GT-SVJ: Generative-Transformer-Based Self-Supervised Video Judge For Efficient Video Reward Modeling
Aligning video generative models with human preferences remains challenging: current approaches rely on Vision-Language Models (VLMs) for reward modeling, but these models struggle to capture subtle temporal dynamics. We propose a fundamentally different approach: repurposing video generative models, which are inherently designed to model temporal structure, as reward models. We present the Generative-Transformer-based Self-Supervised Video Judge (\modelname), a novel evaluation model that transforms state-of-the-art video generation models into powerful temporally-aware reward models. Our key insight is that generative models can be reformulated as energy-based models (EBMs) that assign low energy to high-quality videos and high energy to degraded ones, enabling them to discriminate video quality with remarkable precision when trained via contrastive objectives. To prevent the model from exploiting superficial differences between real and generated videos, we design challenging synthetic negative videos through controlled latent-space perturbations: temporal slicing, feature swapping, and frame shuffling, which simulate realistic but subtle visual degradations. This forces the model to learn meaningful spatiotemporal features rather than trivial artifacts. \modelname achieves state-of-the-art performance on GenAI-Bench and MonteBench using only 30K human-annotations: $6\times$ to $65\times$ fewer than existing VLM-based approaches.
💡 Research Summary
The paper introduces GT‑SVJ, a novel framework that repurposes state‑of‑the‑art video generative models as temporally‑aware reward models for aligning video generation with human preferences. Recognizing that modern video generators such as CogVideoX already learn rich spatiotemporal representations through causal self‑attention over latent video tokens, the authors reformulate these generators as energy‑based models (EBMs). In this formulation, low energy corresponds to high‑quality (human‑preferred) videos, while high energy signals degraded or undesirable content.
Training proceeds in two stages.
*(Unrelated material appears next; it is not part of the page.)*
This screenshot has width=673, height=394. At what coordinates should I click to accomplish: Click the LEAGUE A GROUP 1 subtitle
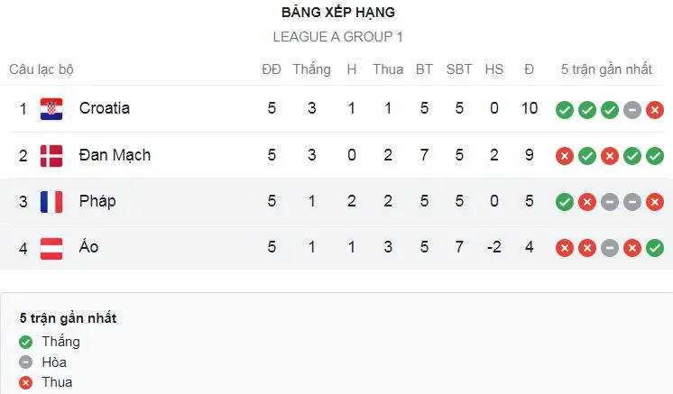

First, a discriminative EBM is built by attaching a lightweight MLP head to the last third of CogVideoX’s transformer layers, with LoRA adapters enabling low‑rank fine‑tuning. The model receives latent video representations from the pretrained VAE encoder, reducing pixel‑level redundancy and focusing learning on semantic appearance and motion. A contrastive loss (Eq. 4) drives the network to assign lower energy to real videos and higher energy to negative samples.
Crucially, the authors design five controlled perturbations applied directly in latent space to generate challenging synthetic negatives: (1) frame shuffle (temporal order disruption), (2) frame drop (missing/duplicated frames), (3) noisy segment injection (localized Gaussian noise), (4) patch swap (spatial region exchange between two temporal slices), and (5) temporal slice swap (exchange of longer contiguous time blocks). These manipulations preserve overall visual fidelity while subtly breaking motion continuity, object trajectories, or long‑range dynamics, forcing the EBM to learn genuine spatiotemporal cues rather than trivial domain gaps between real and generated videos.
After the contrastive pre‑training, the model is fine‑tuned on a modest set of 30 K human preference pairs using a Bradley‑Terry (or Bradley‑Terry with ties) likelihood objective, converting the energy scores into a scalar reward function rϕ(x). This reward can then be used for RLHF, Direct Preference Optimization, or other preference‑guided fine‑tuning of video generators.
Empirical evaluation on two recent preference benchmarks—GenAI‑Bench and MonteBench—shows that GT‑SVJ outperforms prior Vision‑Language Model (VLM) based reward models by a large margin (≈25 % absolute gain on GenAI‑Bench, 3–8 % on MonteBench) while using 6× to 65× fewer human annotations. On VideoReward‑Bench, GT‑SVJ remains competitive, trailing the best VLM‑based method by only 4–7 %. Ablation studies confirm that each latent‑space perturbation contributes to robustness, and that LoRA‑based fine‑tuning yields strong performance with minimal extra parameters.
The paper also discusses limitations: the handcrafted perturbations may not capture all possible failure modes, especially in highly dynamic domains; EBM training still relies on approximations of the partition function, which can be computationally demanding; and the current approach focuses solely on video‑only preferences, leaving multimodal text‑video alignment for future work. Nonetheless, GT‑SVJ demonstrates that leveraging the intrinsic temporal understanding of video generative models, combined with self‑supervised contrastive learning, provides a data‑efficient, stable, and highly accurate reward model for video generation.